I called the Northern Region offices of the FS in Missoula and talked to Terry Knupp, regional coordinator for this program. Clearly, the Northern Region is not the focal point of the coalition's criticism because the process is moving more slowly and cautiously. Also, Knupp assures that there are some plans to involve the public at least on site-specific decisions. "We have a responsibility to keep the public safe and to keep these sites healthy," Knupp points out.
According to Knupp, national policy coming from the Bush Administration, not any Act of Congress or official administrative rule, is requiring the preparation of the RSFMP plans. The Northern Region (Montana and northern Idaho) plans to have the plans done be the end of next year. Standards have been set, Knupp explains, and each site must be operated to those standards. If there is a toilet at a trailhead, for example, it needs to be cleaned regularly.
If there isn't enough money in the budget to operate to standards, Knupp says some action must be taken, such as closing the recreation site, removing facilities, turning it over to a concessionaire, or getting volunteers to operate or clean the site. Another option is charging a fee, but unlike other FS regions, the Northern Region has been cool on this idea.

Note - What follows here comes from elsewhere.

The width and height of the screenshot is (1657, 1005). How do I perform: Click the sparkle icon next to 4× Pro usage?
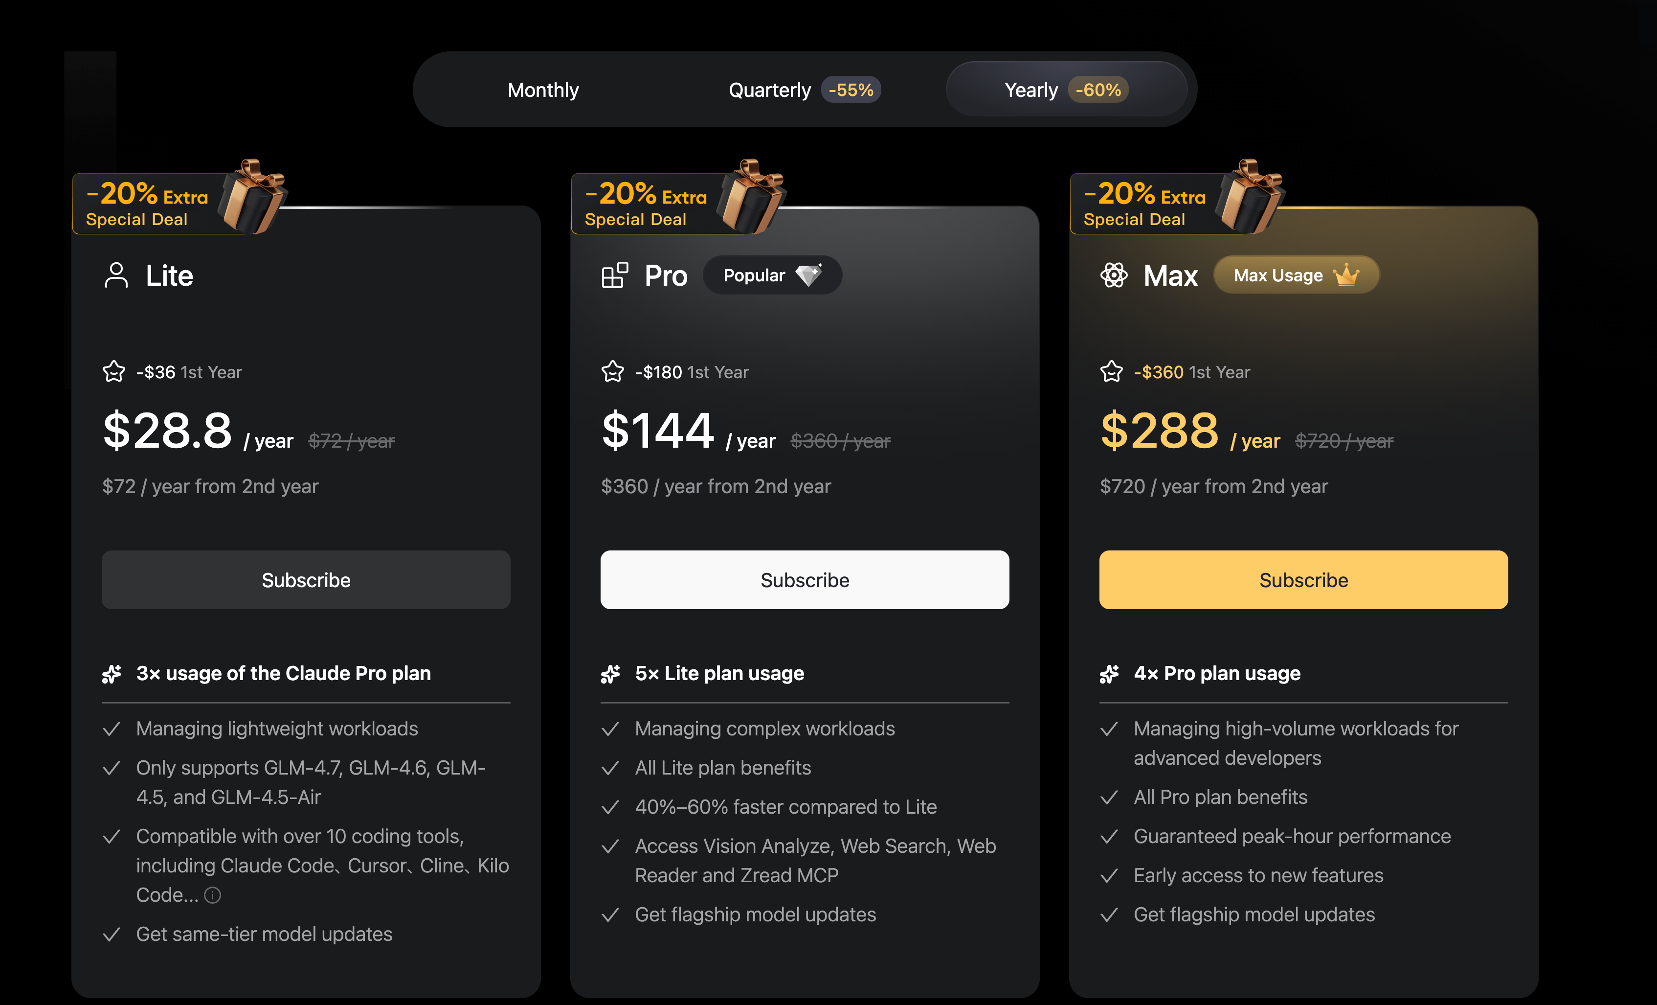(x=1110, y=673)
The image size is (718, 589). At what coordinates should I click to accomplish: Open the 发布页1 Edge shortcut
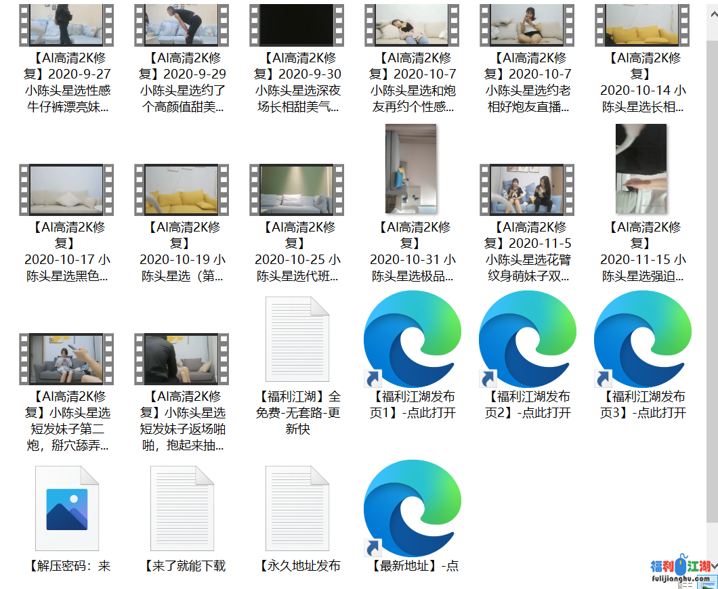click(x=412, y=340)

Also, apparently, the Northern Region is better off, budget-wise, than other regions. "It's early in the process, but right now it doesn't look like we will have to remove many facilities in order to operate to standards," Knupp predicts. "It doesn't look like we have to take drastic actions."
But the coalition report contains damning details from other regions. In Oregon's Deschutes National Forest, for example, only 14 out of 212 existing developed recreation sites will remain open and free to public use. The rest will be closed and obliterated, converted to fee sites or turned over to private concessionaires.
Ditto for three Colorado national forests where the same fate awaits 72 percent of the developed recreation sites.
The basic objective of the secret plans, according to the coalition, is to make all recreation sites "sustainable," which means they must generate enough income to pay for themselves. If not, they must be closed, obliterated or turned over to the private sector for management.
In the report's conclusion, coalition calls on national forest users to demand that the RSFMP plans be subjected to public comment and review as specified in the National Environmental Policy Act, just like forest management and travel plans. The group also called for Congress to scrutinize the program to ask for an audit of FS recreation spending compared to appropriated funds.
"It is imperative that this secret policy see the light of day," concluded Funkhouser. "This is a drastic change to National Forest recreation management that should not be allowed to proceed behind closed doors."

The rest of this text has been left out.